• [Task data]
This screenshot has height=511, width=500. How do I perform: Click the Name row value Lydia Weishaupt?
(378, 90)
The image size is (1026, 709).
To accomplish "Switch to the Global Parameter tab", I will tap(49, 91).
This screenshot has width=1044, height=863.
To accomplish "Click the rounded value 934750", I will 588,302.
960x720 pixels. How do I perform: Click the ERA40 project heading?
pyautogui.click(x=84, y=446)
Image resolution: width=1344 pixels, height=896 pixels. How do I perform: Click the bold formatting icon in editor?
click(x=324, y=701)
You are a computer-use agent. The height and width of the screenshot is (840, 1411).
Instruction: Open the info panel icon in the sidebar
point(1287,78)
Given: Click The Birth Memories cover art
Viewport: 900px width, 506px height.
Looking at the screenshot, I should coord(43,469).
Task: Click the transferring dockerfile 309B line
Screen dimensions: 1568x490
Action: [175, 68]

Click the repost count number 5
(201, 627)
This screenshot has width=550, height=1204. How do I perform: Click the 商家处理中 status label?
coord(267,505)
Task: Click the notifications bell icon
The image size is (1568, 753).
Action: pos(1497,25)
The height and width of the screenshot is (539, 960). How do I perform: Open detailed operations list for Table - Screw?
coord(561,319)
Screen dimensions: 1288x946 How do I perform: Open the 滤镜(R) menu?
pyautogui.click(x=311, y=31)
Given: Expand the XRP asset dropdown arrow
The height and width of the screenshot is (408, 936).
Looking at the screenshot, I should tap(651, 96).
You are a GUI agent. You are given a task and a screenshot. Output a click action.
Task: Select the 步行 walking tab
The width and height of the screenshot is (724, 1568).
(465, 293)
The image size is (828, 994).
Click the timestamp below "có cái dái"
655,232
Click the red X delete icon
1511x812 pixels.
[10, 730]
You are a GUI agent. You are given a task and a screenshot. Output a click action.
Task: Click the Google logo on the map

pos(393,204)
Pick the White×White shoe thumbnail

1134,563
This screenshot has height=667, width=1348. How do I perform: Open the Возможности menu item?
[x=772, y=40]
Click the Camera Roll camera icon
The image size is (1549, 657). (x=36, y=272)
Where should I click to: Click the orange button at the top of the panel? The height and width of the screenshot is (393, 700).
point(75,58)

• [Given instruction]
Please output the lines as a JSON list of strings, one string per line and blank lines left out, beginning at the line that has "Task: Click the transferring" and stopping after the line that has "[x=772, y=40]".

• [Answer to the problem]
[
  "Task: Click the transferring dockerfile 309B line",
  "Screen dimensions: 1568x490",
  "Action: [175, 68]",
  "Click the repost count number 5",
  "(201, 627)",
  "This screenshot has width=550, height=1204. How do I perform: Click the 商家处理中 status label?",
  "coord(267,505)",
  "Task: Click the notifications bell icon",
  "The image size is (1568, 753).",
  "Action: pos(1497,25)",
  "The height and width of the screenshot is (539, 960). How do I perform: Open detailed operations list for Table - Screw?",
  "coord(561,319)",
  "Screen dimensions: 1288x946 How do I perform: Open the 滤镜(R) menu?",
  "pyautogui.click(x=311, y=31)",
  "Given: Expand the XRP asset dropdown arrow",
  "The height and width of the screenshot is (408, 936).",
  "Looking at the screenshot, I should tap(651, 96).",
  "You are a GUI agent. You are given a task and a screenshot. Output a click action.",
  "Task: Select the 步行 walking tab",
  "The width and height of the screenshot is (724, 1568).",
  "(465, 293)",
  "The image size is (828, 994).",
  "Click the timestamp below \"có cái dái\"",
  "655,232",
  "Click the red X delete icon",
  "1511x812 pixels.",
  "[10, 730]",
  "You are a GUI agent. You are given a task and a screenshot. Output a click action.",
  "Task: Click the Google logo on the map",
  "pos(393,204)",
  "Pick the White×White shoe thumbnail",
  "1134,563",
  "This screenshot has height=667, width=1348. How do I perform: Open the Возможности menu item?",
  "[x=772, y=40]"
]